I call it free food. My children used to laugh at me as I would dish it up with glee and remind them that the evening's meal was free. Now they are young adults who know how to pinch a penny. When they make it for themselves, they remember: This almost-no-cost meal is a winner.

That's what I call the process of making soup from scraps. Leftover chicken or turkey carcass? In the soup pot. Ham bone? In the soup pot. Nothing goes to waste when a stockpot is on the back burner.

I start by making the base for the soup with leftover bones, having removed any meat scraps that I want to use in the final soup, since simmering the meat too long will make it tough. I add coarsely cut vegetables to the water (carrots, onions and celery -- celery leaves are particularly flavorful), along with peppercorns and a couple of bay leaves, all of which will be discarded once the stock has simmered. Save the carcasses from the $5 roasted chickens from the supermarket and really get your money's worth by using them as the base for soup.

I simmer the stock for an hour and a half, less if I'm short of time, more if I happen to forget about it. When my children were of school age, I often had stock simmering on the stove during winter evenings while they did their homework at the kitchen table, me doing my mealtime prep for the next evening while they studied.

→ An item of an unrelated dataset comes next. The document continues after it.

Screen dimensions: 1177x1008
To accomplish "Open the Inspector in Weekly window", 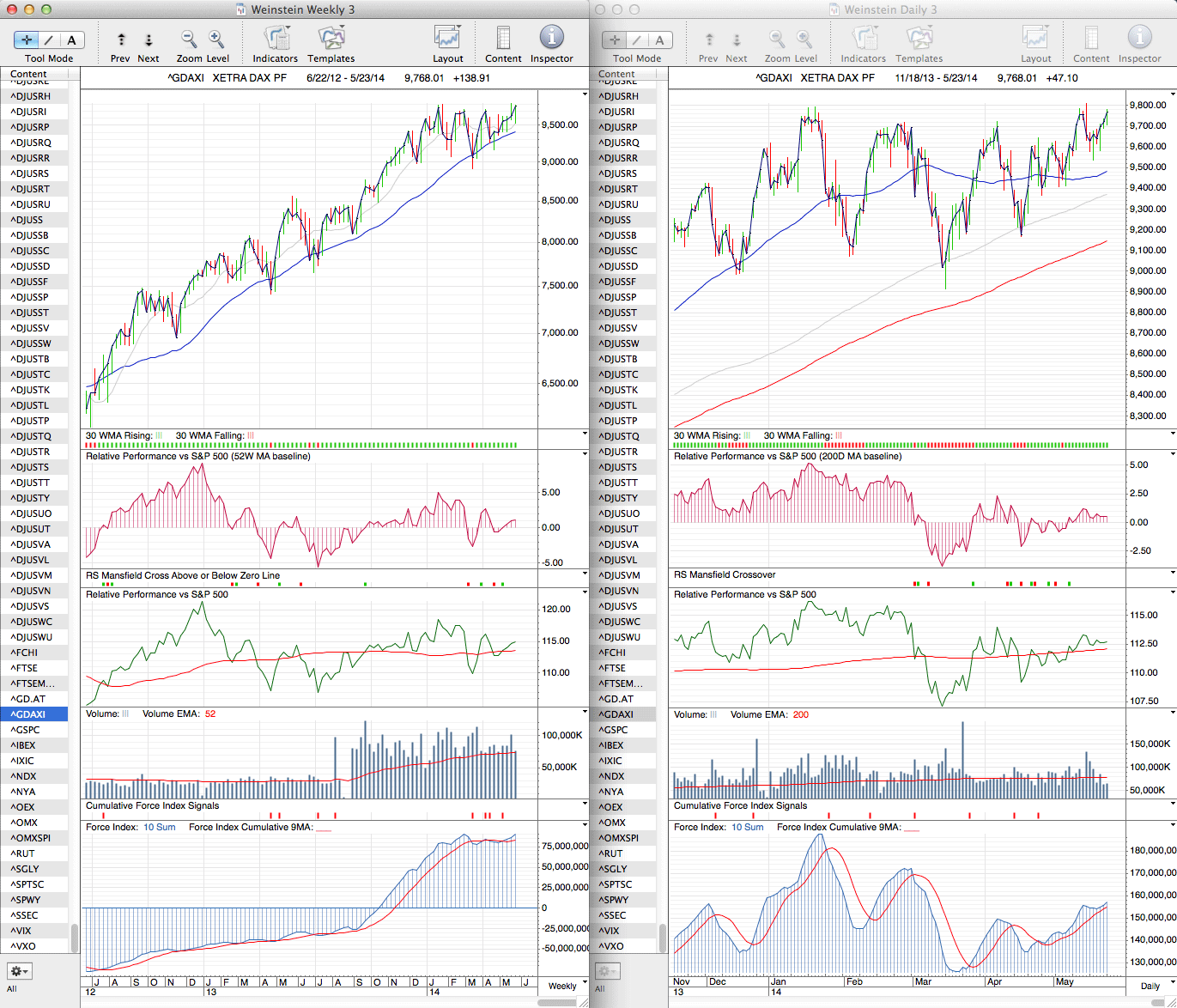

Once the stock is done, it's strained and cooled in the refrigerator. I prefer to finish the soup the next day when, after the liquid chills, any fat rises to the surface to be easily discarded. But the soup could be completed immediately after it's strained, if that works better for the cook.

The next step -- which for me is the next day -- is to sauté a new batch of celery, carrots and onions before adding it to the stock. These will be part of the finished soup, so they should be cut all the same size.

Then I let whimsy take over. If it's chicken stock, I decide on the starch, if any, to add with any cut-up chicken: noodles (homemade or packaged), dumplings or spaetzle, rice or wild rice. Or perhaps I'll use the stock for an entirely different soup, such as cream of celery (see recipe).

If it's ham stock, I choose between split peas or beans (Great Northern or pintos) with added ham. Maybe I'll add a potato to any of these choices, or maybe not. What ends up in the pot depends on what's in my pantry or refrigerator, hence the sense of "free" food. Even if I buy fresh vegetables or a bag of split peas or noodles, the cost is minimal, a filling meal for what amounts to pocket change.

Thirty minutes later, my "free" meal is on the table: hot and fragrant, a simple dinner in a bowl.